Collected data entries:

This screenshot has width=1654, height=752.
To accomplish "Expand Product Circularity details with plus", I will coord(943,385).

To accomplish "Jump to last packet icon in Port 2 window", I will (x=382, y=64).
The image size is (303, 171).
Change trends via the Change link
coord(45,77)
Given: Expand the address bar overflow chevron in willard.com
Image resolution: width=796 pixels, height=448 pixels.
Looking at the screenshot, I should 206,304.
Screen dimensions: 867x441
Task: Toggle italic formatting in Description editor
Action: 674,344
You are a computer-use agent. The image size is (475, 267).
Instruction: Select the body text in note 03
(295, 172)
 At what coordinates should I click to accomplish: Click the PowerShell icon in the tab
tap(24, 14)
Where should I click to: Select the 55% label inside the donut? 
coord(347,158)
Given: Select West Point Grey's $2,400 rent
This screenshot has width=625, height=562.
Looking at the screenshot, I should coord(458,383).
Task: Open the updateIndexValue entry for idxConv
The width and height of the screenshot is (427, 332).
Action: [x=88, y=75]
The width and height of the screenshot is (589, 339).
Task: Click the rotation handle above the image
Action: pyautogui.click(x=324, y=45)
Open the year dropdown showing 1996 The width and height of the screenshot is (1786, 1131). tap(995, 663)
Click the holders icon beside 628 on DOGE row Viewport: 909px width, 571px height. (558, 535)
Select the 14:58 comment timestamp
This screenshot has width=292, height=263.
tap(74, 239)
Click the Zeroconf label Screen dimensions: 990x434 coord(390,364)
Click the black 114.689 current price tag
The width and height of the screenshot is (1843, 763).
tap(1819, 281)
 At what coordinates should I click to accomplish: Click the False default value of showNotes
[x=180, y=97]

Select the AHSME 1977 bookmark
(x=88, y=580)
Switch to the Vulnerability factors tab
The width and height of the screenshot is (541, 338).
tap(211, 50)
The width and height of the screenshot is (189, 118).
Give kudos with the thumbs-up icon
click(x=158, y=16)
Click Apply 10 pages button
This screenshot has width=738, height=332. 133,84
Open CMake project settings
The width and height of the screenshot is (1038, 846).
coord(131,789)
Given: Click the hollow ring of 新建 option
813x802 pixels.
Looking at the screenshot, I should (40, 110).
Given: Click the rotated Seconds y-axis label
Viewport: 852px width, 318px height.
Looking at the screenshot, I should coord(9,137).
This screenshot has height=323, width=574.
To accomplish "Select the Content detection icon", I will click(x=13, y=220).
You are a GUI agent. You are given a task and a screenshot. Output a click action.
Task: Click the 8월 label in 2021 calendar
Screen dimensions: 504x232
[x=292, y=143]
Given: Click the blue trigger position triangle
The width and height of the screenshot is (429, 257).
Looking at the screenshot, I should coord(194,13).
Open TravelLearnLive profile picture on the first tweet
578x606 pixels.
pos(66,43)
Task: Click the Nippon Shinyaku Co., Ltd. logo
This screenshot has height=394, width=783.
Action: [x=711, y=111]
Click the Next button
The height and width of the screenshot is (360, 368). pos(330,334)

ACTIVITY: An exact copy of every entry is what's needed, so retype them all.

RESPONSE:
This screenshot has width=1654, height=752.
To accomplish "Expand Product Circularity details with plus", I will coord(943,385).

To accomplish "Jump to last packet icon in Port 2 window", I will (x=382, y=64).
The image size is (303, 171).
Change trends via the Change link
coord(45,77)
Given: Expand the address bar overflow chevron in willard.com
Image resolution: width=796 pixels, height=448 pixels.
Looking at the screenshot, I should 206,304.
Screen dimensions: 867x441
Task: Toggle italic formatting in Description editor
Action: 674,344
You are a computer-use agent. The image size is (475, 267).
Instruction: Select the body text in note 03
(295, 172)
 At what coordinates should I click to accomplish: Click the PowerShell icon in the tab
tap(24, 14)
Where should I click to: Select the 55% label inside the donut? 
coord(347,158)
Given: Select West Point Grey's $2,400 rent
This screenshot has width=625, height=562.
Looking at the screenshot, I should coord(458,383).
Task: Open the updateIndexValue entry for idxConv
The width and height of the screenshot is (427, 332).
Action: [x=88, y=75]
The width and height of the screenshot is (589, 339).
Task: Click the rotation handle above the image
Action: pyautogui.click(x=324, y=45)
Open the year dropdown showing 1996 The width and height of the screenshot is (1786, 1131). tap(995, 663)
Click the holders icon beside 628 on DOGE row Viewport: 909px width, 571px height. (558, 535)
Select the 14:58 comment timestamp
This screenshot has width=292, height=263.
tap(74, 239)
Click the Zeroconf label Screen dimensions: 990x434 coord(390,364)
Click the black 114.689 current price tag
The width and height of the screenshot is (1843, 763).
tap(1819, 281)
 At what coordinates should I click to accomplish: Click the False default value of showNotes
[x=180, y=97]

Select the AHSME 1977 bookmark
(x=88, y=580)
Switch to the Vulnerability factors tab
The width and height of the screenshot is (541, 338).
tap(211, 50)
The width and height of the screenshot is (189, 118).
Give kudos with the thumbs-up icon
click(x=158, y=16)
Click Apply 10 pages button
This screenshot has width=738, height=332. 133,84
Open CMake project settings
The width and height of the screenshot is (1038, 846).
coord(131,789)
Given: Click the hollow ring of 新建 option
813x802 pixels.
Looking at the screenshot, I should (40, 110).
Given: Click the rotated Seconds y-axis label
Viewport: 852px width, 318px height.
Looking at the screenshot, I should coord(9,137).
This screenshot has height=323, width=574.
To accomplish "Select the Content detection icon", I will click(x=13, y=220).
You are a GUI agent. You are given a task and a screenshot. Output a click action.
Task: Click the 8월 label in 2021 calendar
Screen dimensions: 504x232
[x=292, y=143]
Given: Click the blue trigger position triangle
The width and height of the screenshot is (429, 257).
Looking at the screenshot, I should coord(194,13).
Open TravelLearnLive profile picture on the first tweet
578x606 pixels.
pos(66,43)
Task: Click the Nippon Shinyaku Co., Ltd. logo
This screenshot has height=394, width=783.
Action: [x=711, y=111]
Click the Next button
The height and width of the screenshot is (360, 368). pos(330,334)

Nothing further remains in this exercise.